Bermuda Şeytan Üçgeni

@ikraaa212

Bazen kader bizlere birer oyun oynar.Hayatın bizleri birleştirmek için oynadığı bir oyundur bu.

Kader ağları bizim için örülürken bizlerde bilmeden ona uyarız

Ya seçersin ya sürüklenirsin seçim senin...

Ben Deniz. On dokuz yaşındayım ve İzmir'de yaşıyorum. Anne ve babam büyük bir şirkette çalışıyorlar o yüzden beraber çok vakit geçiremiyoruz. Ama artık alıştım ve yarın okulun ilk günü yani tüm kafamı yarına taktım. Saat henüz geç değildi o yüzden ne giyeceğime ve saçımı nasıl yapacağıma karar vermeye yordum kendimi.
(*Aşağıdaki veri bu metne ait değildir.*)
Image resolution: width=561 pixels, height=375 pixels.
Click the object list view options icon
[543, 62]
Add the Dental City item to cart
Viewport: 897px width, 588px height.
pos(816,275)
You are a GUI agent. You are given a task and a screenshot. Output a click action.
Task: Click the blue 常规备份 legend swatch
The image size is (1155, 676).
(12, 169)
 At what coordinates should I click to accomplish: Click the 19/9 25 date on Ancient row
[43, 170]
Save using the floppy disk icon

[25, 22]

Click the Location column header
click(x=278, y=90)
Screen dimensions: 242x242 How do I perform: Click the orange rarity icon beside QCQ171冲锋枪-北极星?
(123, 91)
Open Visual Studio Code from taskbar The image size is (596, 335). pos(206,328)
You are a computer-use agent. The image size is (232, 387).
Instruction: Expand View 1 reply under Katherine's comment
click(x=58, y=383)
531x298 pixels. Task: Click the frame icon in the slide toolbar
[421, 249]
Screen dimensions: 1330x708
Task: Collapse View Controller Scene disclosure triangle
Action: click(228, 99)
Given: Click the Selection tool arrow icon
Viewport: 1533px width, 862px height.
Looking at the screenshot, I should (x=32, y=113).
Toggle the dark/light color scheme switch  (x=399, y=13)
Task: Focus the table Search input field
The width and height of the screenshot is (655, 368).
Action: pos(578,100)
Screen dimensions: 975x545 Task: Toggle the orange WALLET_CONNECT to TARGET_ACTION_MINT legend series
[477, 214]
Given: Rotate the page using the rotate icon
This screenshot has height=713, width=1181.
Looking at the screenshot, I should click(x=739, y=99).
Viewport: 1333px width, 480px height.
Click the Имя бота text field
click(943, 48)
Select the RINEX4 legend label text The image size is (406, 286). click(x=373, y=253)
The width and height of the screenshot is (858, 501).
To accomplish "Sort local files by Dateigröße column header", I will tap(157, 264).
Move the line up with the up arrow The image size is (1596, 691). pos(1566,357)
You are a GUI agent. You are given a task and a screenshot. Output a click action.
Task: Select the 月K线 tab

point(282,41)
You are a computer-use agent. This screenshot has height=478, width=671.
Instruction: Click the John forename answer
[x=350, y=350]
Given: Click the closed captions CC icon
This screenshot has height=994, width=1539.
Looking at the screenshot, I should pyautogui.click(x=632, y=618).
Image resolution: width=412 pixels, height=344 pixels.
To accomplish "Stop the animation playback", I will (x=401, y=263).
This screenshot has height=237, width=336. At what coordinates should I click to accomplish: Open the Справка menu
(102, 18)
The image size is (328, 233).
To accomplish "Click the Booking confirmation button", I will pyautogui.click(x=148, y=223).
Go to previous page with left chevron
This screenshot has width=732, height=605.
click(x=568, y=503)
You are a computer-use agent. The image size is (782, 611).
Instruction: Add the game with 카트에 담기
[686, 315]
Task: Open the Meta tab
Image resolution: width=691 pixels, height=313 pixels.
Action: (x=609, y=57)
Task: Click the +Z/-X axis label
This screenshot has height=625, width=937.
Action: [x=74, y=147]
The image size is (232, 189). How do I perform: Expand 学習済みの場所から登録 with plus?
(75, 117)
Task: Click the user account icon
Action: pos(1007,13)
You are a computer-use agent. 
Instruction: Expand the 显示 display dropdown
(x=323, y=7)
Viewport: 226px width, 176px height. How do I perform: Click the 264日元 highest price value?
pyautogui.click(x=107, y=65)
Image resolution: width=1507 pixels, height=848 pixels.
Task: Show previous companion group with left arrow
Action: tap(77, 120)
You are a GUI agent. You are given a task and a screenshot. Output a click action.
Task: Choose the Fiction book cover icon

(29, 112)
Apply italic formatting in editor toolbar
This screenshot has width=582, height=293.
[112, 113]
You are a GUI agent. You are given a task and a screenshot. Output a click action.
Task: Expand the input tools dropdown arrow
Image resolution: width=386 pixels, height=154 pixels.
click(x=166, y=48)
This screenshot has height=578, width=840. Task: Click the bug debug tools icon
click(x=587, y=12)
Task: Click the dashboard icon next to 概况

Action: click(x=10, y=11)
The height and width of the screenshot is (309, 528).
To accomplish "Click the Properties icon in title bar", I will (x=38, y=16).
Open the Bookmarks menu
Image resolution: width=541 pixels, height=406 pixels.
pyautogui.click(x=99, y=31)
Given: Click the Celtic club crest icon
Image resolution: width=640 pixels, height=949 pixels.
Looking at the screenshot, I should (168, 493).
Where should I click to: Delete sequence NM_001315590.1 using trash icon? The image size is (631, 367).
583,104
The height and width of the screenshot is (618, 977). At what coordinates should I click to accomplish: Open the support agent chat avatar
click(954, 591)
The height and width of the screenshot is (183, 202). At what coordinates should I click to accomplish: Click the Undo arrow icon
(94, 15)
Dolabımın kapağını açtım ve gözüme ilk çarpan şey gri sade bir oversize tişört oldu. Altıma ise yeşil bir kargo pantolon seçtim. Dolabın kapağını kapatıp saate baktım sadece yarım saat geçmişti. Yarın güne enerjik başlamak için alarm kurup erkenden yattım.

Sabah sinir bozucu bir alarm sesi ile uyandım. Yatağımdan kalktım, banyoya gidip elimi ve yüzümü yıkadım. Güzel bir kahvaltı için mutfağa gittim ama ne her zamanki kahvaltı ne annem ne de babam vardı. Evdeki tüm odaları aramaya başladım "Anne, baba nerdesiniz?" yatak odasına girdiğimde annemin makyaj masasının üstünde bir kağıt olduğunu fark ettim kağıdı açıp okumaya başladım.

 

"Deniz, kızım endişelenmeni gerektirecek bir durum yok. Baban ile işimizden ötürü üç günlük şehir dışına gidiyoruz, kahvaltın için ekmek arası birşeyler hazırlayıp tezgaha koydum, okul için de biraz para bıraktım. Seni çok seviyoruz günün güzel geçsin her şey yolunda gider umarım sevgilerle ~Annen"

Aklımı kurcalayan birsürü şey vardı ama şimdi kahvaltı edip hazırlanmam gerekiyordu.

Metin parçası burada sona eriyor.